▶ Exercise text:
──────────────────────────────

Member of the Michigan House of Representatives from the 60th district
- In office January 1, 1995 – December 31, 2000
- Preceded by: Mary Brown
- Succeeded by: Alexander Lipsey

Personal details
- Born: November 22, 1935 Pontiac, Michigan
- Died: January 19, 2018 (aged 82) Lawton, Michigan
- Party: Democratic

= Ed LaForge =

American politician (1935–2018)

Edward J. LaForge (November 22, 1935 – January 19, 2018) was an American politician.

LaForge was born in Pontiac, Michigan. He received his associate degree in nursing from the Kalamazoo Valley Community College. LaForge also went to Western Michigan University and the Bronson Hospital School of Nursing. He also worked as a plumber and served in the Michigan National Air Guard from 1954 to 1960.

──────────────────────────────

▶ Data:
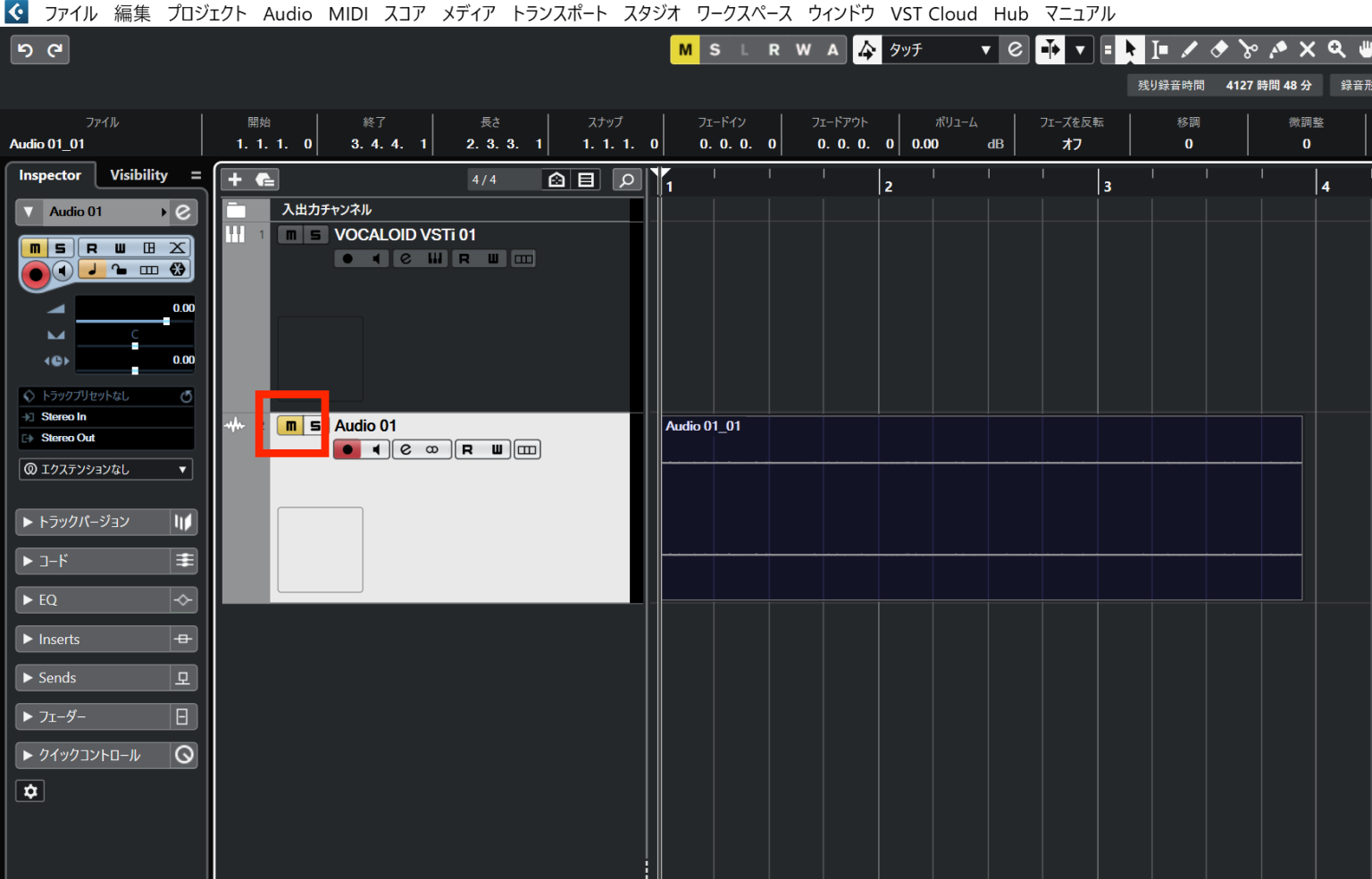Record-enable the Audio 01 track
Viewport: 1372px width, 879px height.
point(347,449)
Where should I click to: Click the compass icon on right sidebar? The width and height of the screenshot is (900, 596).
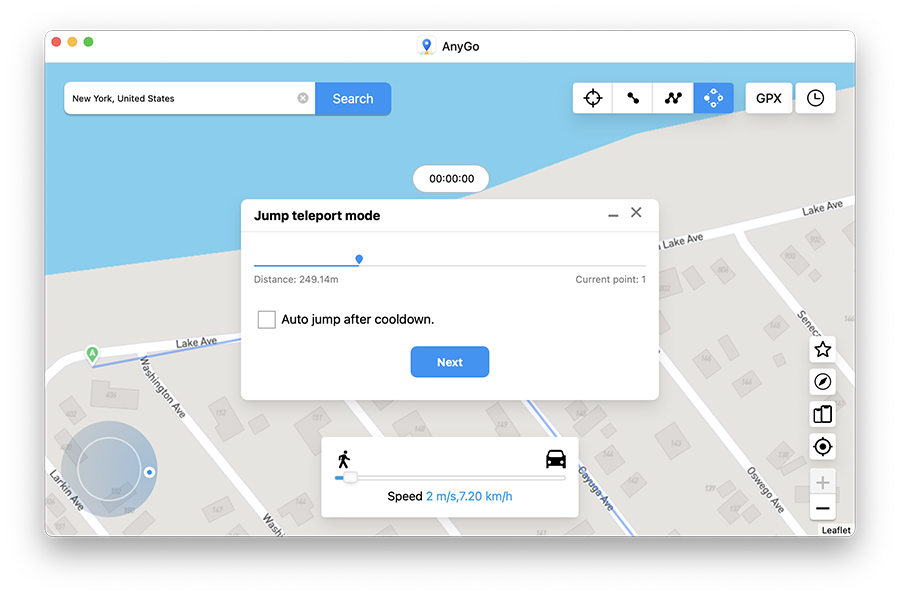822,382
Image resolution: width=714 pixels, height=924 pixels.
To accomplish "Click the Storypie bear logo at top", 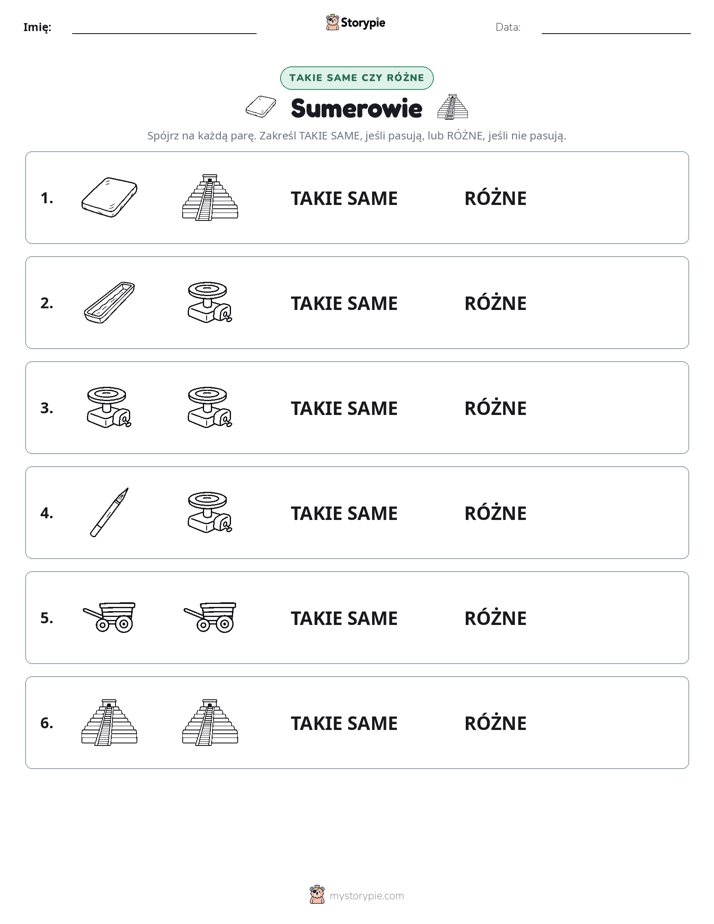I will click(x=333, y=22).
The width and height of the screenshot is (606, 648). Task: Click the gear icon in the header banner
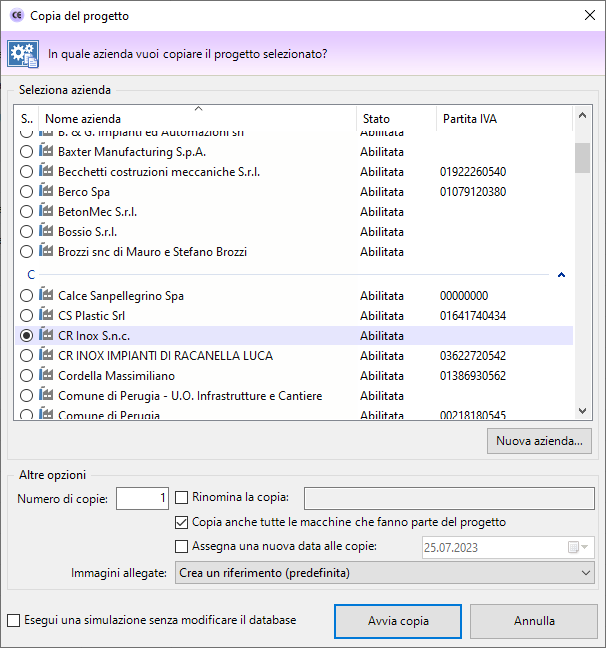[22, 53]
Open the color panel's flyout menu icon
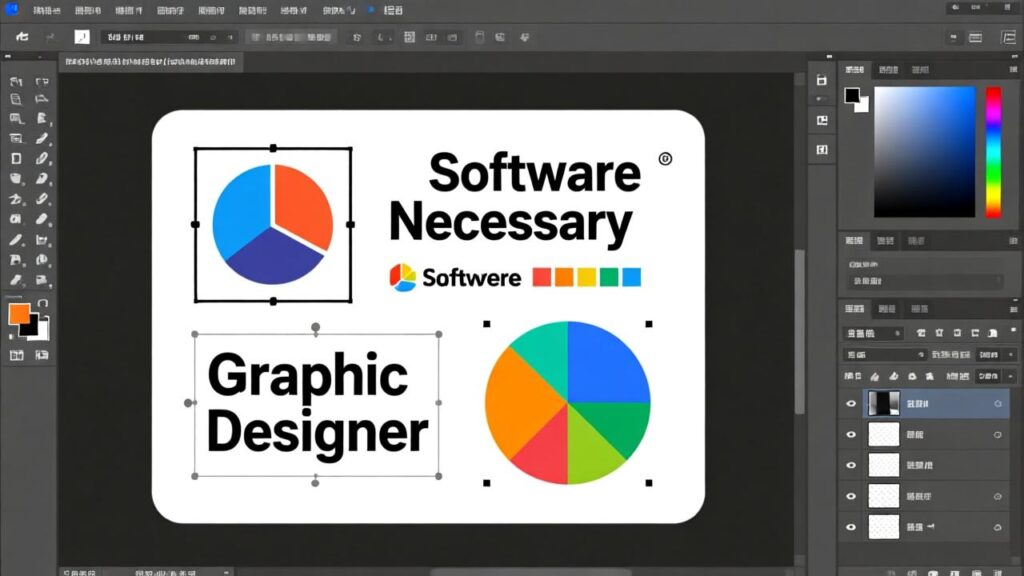 tap(1013, 71)
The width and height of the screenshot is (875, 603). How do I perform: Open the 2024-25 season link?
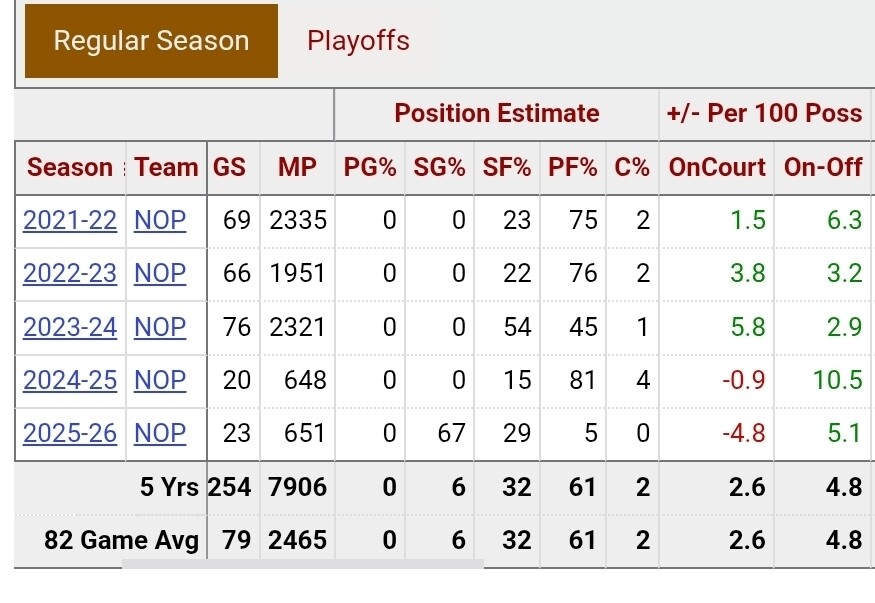(70, 380)
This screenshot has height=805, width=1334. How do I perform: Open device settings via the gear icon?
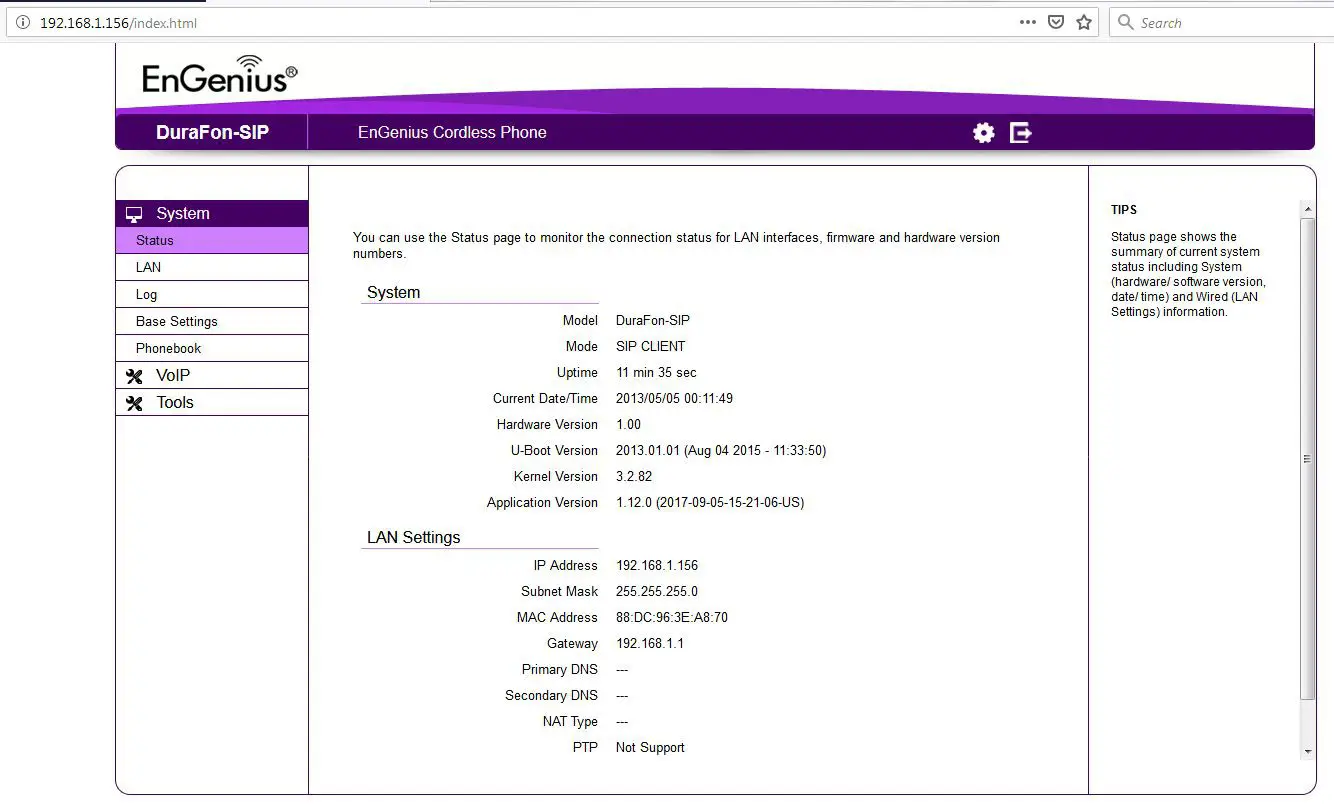[x=983, y=132]
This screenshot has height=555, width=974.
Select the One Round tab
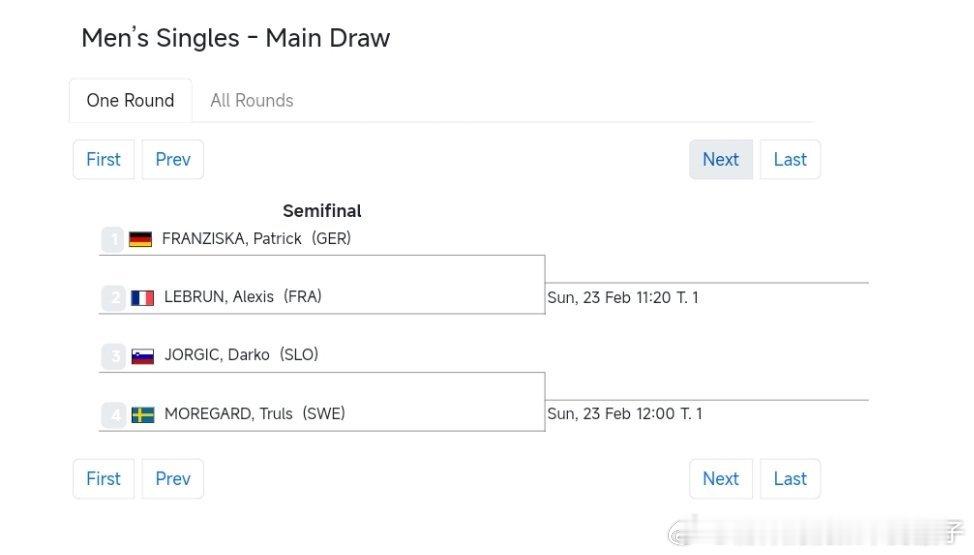[130, 101]
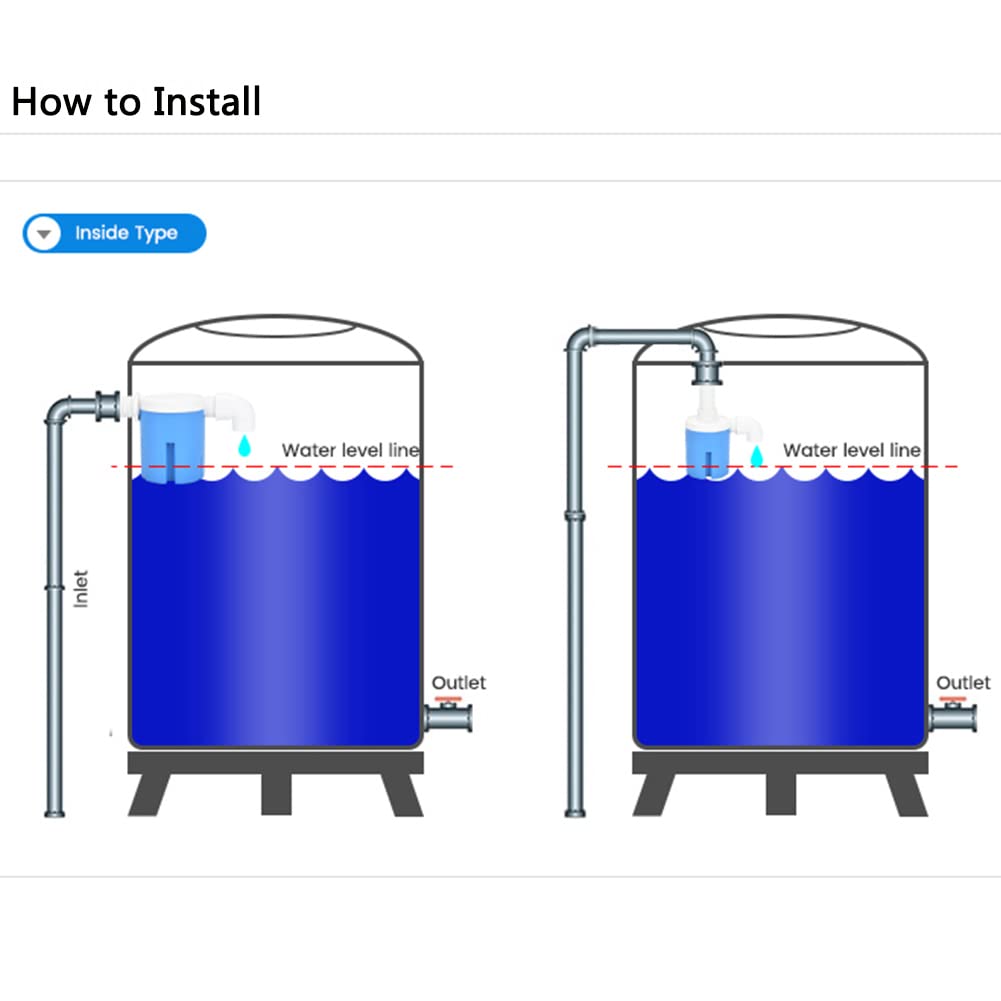Image resolution: width=1001 pixels, height=1001 pixels.
Task: Click the left tank diagram thumbnail
Action: coord(259,565)
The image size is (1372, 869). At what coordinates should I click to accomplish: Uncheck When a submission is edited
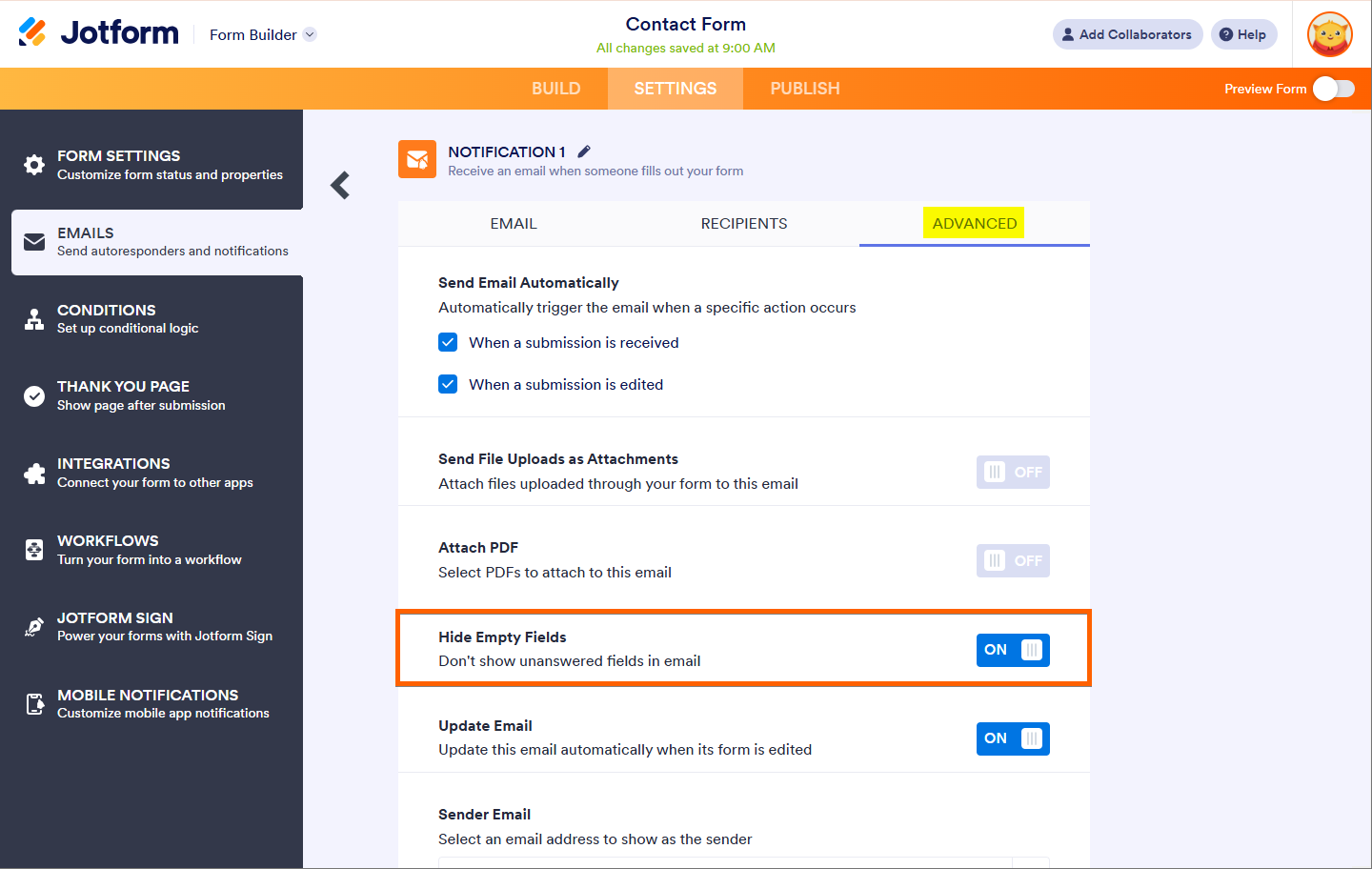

──────────────────────────────

▶ Exercise objective: According to the Ed LaForge biography, during which years did LaForge serve in the Michigan National Air Guard? The rows have nothing to do with the Ed LaForge biography.

▶ Task solution: From 1954 to 1960.